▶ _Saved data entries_

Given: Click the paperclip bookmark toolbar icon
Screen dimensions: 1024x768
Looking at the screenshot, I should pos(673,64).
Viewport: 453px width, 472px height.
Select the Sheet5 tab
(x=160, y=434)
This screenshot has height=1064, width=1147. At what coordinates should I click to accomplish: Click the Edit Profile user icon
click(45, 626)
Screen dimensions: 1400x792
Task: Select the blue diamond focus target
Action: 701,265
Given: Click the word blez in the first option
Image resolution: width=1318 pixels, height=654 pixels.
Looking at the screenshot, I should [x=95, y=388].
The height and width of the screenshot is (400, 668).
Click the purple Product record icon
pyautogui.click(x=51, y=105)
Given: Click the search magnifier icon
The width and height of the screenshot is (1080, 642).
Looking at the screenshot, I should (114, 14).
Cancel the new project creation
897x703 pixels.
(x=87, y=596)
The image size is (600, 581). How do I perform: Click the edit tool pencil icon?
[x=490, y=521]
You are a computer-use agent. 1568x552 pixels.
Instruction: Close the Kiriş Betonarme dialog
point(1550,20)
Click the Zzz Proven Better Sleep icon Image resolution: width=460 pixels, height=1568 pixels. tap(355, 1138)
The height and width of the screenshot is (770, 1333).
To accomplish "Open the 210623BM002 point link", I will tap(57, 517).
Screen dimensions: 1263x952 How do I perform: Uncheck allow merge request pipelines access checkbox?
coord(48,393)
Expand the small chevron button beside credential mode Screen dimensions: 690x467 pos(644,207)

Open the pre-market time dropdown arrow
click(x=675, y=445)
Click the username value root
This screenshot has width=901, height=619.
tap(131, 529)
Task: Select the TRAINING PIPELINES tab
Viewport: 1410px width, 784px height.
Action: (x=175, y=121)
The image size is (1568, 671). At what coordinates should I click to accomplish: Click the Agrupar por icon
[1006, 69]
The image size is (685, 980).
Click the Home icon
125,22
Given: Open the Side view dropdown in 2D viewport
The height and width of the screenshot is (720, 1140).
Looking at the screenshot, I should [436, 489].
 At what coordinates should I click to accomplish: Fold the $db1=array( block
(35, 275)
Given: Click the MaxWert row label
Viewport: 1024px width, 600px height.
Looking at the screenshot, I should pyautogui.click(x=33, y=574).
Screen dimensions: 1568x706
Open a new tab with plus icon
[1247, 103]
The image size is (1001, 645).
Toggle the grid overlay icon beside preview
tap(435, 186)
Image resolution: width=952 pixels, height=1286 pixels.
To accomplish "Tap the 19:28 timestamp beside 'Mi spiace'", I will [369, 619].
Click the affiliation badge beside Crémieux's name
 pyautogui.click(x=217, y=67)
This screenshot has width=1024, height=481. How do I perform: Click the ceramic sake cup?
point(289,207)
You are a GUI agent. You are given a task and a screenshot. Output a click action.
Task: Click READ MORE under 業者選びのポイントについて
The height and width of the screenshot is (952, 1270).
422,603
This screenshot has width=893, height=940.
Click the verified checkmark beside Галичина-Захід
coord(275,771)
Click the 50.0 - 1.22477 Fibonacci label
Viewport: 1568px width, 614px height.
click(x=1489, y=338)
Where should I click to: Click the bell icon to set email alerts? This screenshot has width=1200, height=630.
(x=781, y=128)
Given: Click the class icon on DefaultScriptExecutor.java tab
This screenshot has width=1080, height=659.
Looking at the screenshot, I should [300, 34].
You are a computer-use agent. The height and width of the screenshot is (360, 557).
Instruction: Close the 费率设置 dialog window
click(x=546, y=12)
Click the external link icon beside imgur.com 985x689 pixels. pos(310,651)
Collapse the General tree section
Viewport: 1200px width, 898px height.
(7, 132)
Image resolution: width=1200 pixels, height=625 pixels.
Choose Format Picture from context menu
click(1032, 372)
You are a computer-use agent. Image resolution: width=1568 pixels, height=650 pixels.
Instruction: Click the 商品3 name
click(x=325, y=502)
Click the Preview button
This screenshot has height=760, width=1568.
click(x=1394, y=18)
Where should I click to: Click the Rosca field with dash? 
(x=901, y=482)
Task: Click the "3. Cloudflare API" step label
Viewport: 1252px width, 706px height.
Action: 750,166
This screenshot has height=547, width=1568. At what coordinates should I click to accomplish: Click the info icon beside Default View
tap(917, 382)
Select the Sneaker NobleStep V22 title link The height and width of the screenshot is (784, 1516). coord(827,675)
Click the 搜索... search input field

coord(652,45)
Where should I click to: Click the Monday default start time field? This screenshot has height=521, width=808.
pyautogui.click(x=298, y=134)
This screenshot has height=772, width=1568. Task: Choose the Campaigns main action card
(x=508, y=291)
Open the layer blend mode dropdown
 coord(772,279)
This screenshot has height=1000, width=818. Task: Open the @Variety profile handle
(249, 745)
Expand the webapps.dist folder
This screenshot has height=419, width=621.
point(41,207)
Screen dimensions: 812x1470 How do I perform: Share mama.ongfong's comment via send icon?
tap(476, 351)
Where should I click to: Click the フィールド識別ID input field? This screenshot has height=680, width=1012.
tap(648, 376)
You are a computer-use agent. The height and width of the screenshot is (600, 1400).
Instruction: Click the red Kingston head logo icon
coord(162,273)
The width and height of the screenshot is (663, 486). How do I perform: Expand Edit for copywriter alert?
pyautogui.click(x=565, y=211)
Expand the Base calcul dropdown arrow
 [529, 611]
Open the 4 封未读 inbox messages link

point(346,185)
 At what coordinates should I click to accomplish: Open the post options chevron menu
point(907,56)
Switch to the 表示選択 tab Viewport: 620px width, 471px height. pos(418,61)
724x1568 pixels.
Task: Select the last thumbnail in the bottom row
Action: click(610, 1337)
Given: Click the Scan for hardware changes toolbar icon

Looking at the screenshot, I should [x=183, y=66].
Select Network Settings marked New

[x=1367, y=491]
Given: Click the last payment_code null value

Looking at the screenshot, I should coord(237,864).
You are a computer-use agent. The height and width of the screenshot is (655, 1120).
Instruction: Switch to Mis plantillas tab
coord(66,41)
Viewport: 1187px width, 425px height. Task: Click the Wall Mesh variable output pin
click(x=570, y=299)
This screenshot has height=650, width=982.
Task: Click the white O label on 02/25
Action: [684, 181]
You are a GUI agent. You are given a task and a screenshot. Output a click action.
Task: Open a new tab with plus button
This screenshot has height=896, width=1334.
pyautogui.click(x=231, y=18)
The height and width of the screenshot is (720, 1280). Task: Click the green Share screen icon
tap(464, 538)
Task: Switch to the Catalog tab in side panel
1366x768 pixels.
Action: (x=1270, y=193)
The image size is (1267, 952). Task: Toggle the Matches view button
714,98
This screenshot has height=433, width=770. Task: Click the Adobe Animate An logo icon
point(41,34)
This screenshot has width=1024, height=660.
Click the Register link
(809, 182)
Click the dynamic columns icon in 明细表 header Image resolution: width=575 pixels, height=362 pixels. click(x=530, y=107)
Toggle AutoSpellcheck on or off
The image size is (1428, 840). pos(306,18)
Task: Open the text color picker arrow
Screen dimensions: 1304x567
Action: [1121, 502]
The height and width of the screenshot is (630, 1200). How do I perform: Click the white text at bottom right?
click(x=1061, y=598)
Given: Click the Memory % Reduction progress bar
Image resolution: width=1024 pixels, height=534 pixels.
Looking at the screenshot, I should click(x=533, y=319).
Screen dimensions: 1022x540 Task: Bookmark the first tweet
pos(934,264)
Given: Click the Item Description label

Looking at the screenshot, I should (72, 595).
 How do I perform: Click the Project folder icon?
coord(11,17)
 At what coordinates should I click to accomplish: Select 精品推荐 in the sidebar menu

▶ _Exercise prompt_
Gather up the lines containing the word "computer" from these records and copy them.

▶ _Written response_
You are a computer-use agent. 1568x552 pixels.
You are a computer-use agent. The height and width of the screenshot is (360, 557).
You are a computer-use agent. Image resolution: width=1568 pixels, height=650 pixels.
You are a computer-use agent. The height and width of the screenshot is (600, 1400).
You are a computer-use agent. The height and width of the screenshot is (655, 1120).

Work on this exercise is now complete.